PITTSBURGH (93.7 The Fan) – Beyond the ‘refs weren’t ready’ for a Virginia fourth down play, Pitt made their own mistakes. Once again it was a Panthers offense that struggled seemingly with focus, inability to adjust and lack of execution.
The Panthers committed 11 penalties, three on the first series of the game for 75 yards. You could argue a couple of infractions were missed, blown, pick a stronger verb. Here is a link to Pat Narduzzi discussing the officials.
There was also the offensive struggle again. Narduzzi made it a point to not just blame the quarterbacks leading up to the game about the last couple of weeks. But the quarterbacks weren’t good. Eli Holstein was just 10-23 for 121 yards and sacked twice. Nate Yarnell came in after Holstein was injured to play worse, 4-12 for 44 yards with a touchdown and two interceptions and sacked once.
“It starts with coaching,” Narduzzi said. “It starts with our offensive staff, our head coach, me, and we have just got to get better play. It wasn't good enough overall.”
Then he said again it’s not just the quarterback, but everyone involved from the coaching, offensive line, run game and receivers just making catches.
“We had way too many dropped passes out there today,” Narduzzi said. “So it's hard to get in rhythm when you're not catching the ball like we had all year. And that's our job to catch balls. It's our job to get them to catch balls. We've got to do a better job in ball drills and catching the ball and making plays.”
Run game was unable to make a consistent difference with the exception for a 34-yard run and a one-yard TD. They ran it 32 times for 127 yards.

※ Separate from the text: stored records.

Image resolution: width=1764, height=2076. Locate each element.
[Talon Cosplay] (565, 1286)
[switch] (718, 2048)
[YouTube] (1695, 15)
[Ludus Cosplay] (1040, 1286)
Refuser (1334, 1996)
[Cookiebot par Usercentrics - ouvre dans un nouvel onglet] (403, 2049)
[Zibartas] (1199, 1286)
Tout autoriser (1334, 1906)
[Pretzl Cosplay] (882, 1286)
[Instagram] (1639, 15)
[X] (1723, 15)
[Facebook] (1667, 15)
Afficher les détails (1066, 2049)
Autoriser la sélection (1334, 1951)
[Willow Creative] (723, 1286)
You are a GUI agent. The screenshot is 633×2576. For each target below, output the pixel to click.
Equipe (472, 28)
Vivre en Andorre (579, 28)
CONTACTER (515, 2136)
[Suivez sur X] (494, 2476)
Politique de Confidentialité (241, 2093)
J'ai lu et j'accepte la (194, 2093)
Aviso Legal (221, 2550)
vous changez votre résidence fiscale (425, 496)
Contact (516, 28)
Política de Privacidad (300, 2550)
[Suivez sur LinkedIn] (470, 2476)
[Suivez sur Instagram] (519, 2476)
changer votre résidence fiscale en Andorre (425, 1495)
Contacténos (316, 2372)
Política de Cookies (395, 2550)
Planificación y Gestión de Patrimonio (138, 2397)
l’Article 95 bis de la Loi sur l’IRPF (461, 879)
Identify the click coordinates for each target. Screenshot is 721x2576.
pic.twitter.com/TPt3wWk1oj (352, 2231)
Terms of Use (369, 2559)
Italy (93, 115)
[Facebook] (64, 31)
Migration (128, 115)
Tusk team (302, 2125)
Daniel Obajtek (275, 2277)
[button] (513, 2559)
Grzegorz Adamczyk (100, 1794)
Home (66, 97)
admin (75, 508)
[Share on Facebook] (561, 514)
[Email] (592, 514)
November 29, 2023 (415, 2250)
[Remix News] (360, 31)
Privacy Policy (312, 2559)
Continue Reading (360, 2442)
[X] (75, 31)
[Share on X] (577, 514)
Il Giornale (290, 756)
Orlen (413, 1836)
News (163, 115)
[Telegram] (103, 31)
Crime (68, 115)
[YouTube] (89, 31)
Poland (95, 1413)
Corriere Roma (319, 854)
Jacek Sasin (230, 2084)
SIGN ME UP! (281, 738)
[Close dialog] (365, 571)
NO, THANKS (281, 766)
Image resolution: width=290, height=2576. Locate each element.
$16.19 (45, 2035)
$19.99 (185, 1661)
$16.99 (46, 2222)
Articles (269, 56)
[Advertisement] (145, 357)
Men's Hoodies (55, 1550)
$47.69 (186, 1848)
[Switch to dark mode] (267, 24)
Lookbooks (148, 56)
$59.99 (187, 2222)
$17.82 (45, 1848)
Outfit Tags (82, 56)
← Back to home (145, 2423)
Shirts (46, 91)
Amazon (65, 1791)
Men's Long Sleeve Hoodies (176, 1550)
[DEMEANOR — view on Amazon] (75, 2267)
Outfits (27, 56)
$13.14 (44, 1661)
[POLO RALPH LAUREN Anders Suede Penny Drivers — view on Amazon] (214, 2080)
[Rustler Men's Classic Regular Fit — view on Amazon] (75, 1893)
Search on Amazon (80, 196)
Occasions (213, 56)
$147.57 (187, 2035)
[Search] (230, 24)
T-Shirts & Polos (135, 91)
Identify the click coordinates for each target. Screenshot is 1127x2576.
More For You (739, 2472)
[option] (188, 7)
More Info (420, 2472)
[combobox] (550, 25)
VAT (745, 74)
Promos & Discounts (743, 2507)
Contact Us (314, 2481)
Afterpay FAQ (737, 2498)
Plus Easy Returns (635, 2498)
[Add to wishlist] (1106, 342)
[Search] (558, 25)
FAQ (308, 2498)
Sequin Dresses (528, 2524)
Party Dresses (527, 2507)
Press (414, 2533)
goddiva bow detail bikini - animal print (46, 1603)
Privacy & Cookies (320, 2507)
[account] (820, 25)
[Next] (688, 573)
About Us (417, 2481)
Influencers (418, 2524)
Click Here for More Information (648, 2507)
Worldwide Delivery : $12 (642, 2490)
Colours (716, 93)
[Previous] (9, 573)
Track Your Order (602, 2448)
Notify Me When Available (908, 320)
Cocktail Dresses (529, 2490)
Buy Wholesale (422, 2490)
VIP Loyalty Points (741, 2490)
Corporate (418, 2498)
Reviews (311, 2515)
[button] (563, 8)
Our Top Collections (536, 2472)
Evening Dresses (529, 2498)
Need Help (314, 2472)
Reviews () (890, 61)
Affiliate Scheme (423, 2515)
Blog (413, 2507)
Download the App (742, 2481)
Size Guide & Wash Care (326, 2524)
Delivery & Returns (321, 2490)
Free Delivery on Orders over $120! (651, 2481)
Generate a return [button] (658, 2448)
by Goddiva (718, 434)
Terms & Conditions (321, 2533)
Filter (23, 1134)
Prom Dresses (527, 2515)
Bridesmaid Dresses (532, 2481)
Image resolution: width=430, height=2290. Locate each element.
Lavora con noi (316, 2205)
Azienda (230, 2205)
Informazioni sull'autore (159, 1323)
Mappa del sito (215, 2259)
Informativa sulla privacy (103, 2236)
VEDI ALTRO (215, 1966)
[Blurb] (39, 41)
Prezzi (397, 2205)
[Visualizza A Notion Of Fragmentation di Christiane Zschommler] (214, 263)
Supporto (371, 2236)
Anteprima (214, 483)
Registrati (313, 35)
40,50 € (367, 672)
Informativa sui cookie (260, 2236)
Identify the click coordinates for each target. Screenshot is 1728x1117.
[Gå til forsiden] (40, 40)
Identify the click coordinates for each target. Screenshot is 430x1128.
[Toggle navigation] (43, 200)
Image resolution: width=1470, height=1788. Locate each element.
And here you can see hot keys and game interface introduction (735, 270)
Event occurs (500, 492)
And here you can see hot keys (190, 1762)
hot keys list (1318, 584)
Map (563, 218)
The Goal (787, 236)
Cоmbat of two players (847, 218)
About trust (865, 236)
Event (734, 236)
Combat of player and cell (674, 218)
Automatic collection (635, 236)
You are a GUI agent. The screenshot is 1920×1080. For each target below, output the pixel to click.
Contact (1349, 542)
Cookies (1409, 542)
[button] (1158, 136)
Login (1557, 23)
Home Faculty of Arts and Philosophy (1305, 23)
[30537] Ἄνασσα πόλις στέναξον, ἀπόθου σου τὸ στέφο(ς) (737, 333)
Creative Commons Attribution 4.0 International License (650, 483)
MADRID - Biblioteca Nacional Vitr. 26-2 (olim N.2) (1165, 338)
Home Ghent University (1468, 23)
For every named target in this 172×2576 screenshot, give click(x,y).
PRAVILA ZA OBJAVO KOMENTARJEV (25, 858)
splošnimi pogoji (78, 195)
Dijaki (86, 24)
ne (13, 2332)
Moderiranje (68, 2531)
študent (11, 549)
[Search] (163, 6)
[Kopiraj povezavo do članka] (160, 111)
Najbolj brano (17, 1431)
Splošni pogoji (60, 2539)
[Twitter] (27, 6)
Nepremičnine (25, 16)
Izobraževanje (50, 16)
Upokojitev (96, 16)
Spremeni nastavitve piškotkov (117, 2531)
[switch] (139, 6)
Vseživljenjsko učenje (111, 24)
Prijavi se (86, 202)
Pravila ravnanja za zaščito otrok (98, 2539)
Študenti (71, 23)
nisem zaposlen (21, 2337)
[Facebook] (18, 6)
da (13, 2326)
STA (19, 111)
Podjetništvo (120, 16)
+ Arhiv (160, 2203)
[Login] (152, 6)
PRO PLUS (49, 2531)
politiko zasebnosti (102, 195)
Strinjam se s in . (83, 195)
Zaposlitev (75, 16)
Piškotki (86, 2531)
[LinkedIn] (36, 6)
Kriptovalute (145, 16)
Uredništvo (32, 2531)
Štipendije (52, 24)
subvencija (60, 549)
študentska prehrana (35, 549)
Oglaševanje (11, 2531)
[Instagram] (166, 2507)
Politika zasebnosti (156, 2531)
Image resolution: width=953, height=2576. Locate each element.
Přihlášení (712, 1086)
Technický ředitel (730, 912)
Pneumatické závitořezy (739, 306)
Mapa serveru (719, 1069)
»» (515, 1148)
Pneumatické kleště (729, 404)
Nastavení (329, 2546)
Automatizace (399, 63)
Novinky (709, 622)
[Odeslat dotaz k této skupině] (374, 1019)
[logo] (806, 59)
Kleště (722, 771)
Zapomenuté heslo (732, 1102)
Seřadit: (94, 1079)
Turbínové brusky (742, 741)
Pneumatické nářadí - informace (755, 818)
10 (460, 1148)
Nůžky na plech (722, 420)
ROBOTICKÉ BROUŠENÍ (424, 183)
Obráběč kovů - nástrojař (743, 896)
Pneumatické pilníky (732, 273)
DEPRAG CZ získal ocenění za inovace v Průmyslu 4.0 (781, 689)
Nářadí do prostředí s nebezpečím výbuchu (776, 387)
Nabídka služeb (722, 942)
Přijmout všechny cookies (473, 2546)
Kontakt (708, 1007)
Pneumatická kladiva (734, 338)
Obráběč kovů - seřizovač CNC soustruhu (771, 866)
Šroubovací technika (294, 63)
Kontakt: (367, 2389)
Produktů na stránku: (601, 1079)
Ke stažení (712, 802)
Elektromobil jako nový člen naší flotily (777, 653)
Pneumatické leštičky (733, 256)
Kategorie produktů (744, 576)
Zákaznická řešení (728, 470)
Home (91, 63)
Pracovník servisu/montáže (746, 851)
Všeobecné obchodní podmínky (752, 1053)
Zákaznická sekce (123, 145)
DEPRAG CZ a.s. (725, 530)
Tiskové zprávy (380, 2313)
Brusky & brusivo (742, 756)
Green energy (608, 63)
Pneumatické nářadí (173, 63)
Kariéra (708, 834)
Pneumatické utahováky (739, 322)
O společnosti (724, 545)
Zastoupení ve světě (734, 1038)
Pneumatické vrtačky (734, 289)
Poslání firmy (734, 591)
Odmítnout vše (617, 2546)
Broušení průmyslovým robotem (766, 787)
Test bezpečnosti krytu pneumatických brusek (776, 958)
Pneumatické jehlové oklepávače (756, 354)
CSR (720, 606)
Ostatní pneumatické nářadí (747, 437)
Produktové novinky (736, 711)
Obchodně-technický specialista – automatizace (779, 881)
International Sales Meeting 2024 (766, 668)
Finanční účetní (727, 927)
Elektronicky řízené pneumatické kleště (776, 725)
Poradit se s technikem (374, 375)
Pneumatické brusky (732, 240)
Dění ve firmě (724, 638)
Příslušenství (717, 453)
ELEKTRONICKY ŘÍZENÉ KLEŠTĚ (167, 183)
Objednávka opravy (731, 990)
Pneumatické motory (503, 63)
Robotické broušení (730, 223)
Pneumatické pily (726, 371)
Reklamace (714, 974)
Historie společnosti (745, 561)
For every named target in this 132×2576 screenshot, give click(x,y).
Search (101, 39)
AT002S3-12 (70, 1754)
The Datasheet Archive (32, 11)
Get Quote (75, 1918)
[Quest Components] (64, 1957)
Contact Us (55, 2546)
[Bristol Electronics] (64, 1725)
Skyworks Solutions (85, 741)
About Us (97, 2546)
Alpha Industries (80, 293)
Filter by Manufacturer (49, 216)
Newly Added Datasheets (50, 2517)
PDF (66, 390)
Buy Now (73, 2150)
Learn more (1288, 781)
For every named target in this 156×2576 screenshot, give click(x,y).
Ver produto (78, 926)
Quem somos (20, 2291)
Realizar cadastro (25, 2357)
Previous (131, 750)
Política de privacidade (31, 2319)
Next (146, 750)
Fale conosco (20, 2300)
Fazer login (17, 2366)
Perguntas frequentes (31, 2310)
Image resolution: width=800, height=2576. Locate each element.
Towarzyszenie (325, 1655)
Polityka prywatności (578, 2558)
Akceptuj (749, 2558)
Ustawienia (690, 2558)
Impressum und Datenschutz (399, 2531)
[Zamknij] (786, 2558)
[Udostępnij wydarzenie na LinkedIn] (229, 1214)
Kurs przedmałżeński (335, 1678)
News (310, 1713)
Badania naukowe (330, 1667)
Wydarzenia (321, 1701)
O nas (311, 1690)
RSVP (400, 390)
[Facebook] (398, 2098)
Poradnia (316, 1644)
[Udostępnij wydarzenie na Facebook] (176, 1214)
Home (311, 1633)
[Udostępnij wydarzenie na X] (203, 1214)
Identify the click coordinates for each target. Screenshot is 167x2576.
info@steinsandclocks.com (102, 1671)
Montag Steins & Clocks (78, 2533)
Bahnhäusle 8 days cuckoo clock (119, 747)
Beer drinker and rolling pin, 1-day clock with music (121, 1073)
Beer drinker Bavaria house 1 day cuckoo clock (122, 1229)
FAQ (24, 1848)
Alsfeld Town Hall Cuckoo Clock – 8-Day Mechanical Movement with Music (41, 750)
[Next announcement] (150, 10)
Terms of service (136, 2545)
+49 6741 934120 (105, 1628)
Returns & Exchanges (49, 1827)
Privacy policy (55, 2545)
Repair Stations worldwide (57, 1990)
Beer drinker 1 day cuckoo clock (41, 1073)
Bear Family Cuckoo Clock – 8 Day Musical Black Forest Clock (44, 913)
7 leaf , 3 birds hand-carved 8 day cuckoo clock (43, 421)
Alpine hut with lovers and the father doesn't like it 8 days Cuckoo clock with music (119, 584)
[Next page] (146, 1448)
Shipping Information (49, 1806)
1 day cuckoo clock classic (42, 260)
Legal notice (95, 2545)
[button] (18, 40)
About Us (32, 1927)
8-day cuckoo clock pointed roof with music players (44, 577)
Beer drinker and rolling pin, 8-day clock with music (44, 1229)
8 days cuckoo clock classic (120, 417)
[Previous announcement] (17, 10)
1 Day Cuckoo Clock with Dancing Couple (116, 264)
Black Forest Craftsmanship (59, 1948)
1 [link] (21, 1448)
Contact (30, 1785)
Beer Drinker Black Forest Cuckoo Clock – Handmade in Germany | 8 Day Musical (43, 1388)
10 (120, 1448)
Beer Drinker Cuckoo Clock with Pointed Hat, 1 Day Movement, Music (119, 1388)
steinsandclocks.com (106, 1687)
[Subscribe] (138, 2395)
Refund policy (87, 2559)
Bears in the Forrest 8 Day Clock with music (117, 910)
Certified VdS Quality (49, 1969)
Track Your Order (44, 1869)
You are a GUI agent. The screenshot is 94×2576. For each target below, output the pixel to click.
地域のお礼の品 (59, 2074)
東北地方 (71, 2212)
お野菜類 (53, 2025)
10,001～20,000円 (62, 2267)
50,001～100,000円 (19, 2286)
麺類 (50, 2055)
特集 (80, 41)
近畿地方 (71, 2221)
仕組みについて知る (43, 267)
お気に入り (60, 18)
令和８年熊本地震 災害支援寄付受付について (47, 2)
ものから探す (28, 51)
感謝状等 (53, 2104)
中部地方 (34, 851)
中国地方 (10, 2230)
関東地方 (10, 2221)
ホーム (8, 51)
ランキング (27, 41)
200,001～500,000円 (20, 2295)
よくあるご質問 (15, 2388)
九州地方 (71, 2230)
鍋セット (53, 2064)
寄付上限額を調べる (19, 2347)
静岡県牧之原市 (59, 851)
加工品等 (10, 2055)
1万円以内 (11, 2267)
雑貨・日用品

“We know that when we can move the ball we are efficient and everybody does their one of eleven,” said tight end Gavin Bartholomew. “But when we have pre-snap penalties and turnovers, it’s tough to move the ball and tough to score.”
“It’s minimizing those mistakes and protecting the football.”
Narduzzi added you need to give credit to their opponents. SMU and now Virginia have done good jobs defending them.
“And we've got to do a better job creating plays and making plays,” Narduzzi said. “Like I said, I don't know how many, six, seven drops, I don't know. So you can't move the ball, you can't move the sticks if you don't catch it and you don't get to the right guy.
“We'll sit down and reevaluate where we are, what we're doing, how we're doing it, and try to put a better product out there.”
“But it's frustrating, it's frustrating for our offense, coaches; it's frustrating for our offensive players. And again, it takes 11, 11 guys out there that have to make plays.”
No update on Holstein
For the second consecutive home game, Pitt starting quarterback Eli Holstein was knocked out of the game. It happened on a second down play as Holstein rushed for five yards and a first down.
The redshirt freshman slid as he gained the first down, Virginia linebacker Trey McDonald with a helmet-to-helmet hit as Holstein’s head bounced off the turf. McDonald was called for targeting and ejected from the game.
Holstein would go to the injury tent. After being examined there for a few minutes, he would walk to the Pitt locker room and didn’t return.
There was no update on his health other than Narduzzi saying ‘he seemed ok’ in the locker room. The Pitt head coach said its football and was a late hit and didn’t say they should change how he approaches running it going forward.
Holstein left the 41-13 Thursday night win over Syracuse in the fourth quarter after a defender landed on him on the sidelines. He would be able to play in the next game, although Pitt had a few extra days rest before playing SMU.